Your assignment> Check every line of the data below for the word "sidebar". Copy the ones that have it.

[Extracted records — start]

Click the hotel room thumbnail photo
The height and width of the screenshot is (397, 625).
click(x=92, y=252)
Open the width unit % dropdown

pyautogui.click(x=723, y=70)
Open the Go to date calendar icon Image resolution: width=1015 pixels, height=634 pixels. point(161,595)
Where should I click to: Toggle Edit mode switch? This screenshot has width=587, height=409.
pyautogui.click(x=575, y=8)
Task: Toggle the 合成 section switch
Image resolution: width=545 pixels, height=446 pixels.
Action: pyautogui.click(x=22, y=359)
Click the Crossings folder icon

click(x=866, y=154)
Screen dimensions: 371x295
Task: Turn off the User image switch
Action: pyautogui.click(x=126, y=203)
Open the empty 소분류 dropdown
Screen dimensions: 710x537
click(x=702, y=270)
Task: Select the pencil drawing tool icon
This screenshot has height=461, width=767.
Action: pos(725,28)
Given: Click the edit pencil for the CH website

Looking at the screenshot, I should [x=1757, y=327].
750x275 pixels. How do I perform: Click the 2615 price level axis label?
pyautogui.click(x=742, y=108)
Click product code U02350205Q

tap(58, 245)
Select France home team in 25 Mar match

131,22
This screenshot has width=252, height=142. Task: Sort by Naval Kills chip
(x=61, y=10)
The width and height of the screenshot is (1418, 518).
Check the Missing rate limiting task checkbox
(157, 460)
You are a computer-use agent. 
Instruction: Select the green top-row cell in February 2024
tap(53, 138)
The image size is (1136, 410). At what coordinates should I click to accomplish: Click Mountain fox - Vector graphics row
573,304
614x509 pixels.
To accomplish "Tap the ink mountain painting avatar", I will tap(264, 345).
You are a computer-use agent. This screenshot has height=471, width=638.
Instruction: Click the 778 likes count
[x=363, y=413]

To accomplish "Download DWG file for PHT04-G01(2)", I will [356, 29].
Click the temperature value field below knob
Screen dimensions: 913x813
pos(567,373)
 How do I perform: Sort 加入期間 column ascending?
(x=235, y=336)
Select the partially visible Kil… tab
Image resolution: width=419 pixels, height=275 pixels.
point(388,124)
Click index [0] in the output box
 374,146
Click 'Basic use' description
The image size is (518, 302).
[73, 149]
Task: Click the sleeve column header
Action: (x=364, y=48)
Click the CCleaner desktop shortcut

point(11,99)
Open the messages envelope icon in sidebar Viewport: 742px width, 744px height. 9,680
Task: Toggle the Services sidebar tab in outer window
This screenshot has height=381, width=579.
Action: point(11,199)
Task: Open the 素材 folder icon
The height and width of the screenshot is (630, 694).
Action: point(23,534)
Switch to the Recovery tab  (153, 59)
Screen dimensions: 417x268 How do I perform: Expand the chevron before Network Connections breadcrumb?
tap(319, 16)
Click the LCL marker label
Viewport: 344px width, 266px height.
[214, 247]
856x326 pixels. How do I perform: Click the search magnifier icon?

[Extracted records — finish]

Exercise answer>
Open the messages envelope icon in sidebar Viewport: 742px width, 744px height. 9,680
Task: Toggle the Services sidebar tab in outer window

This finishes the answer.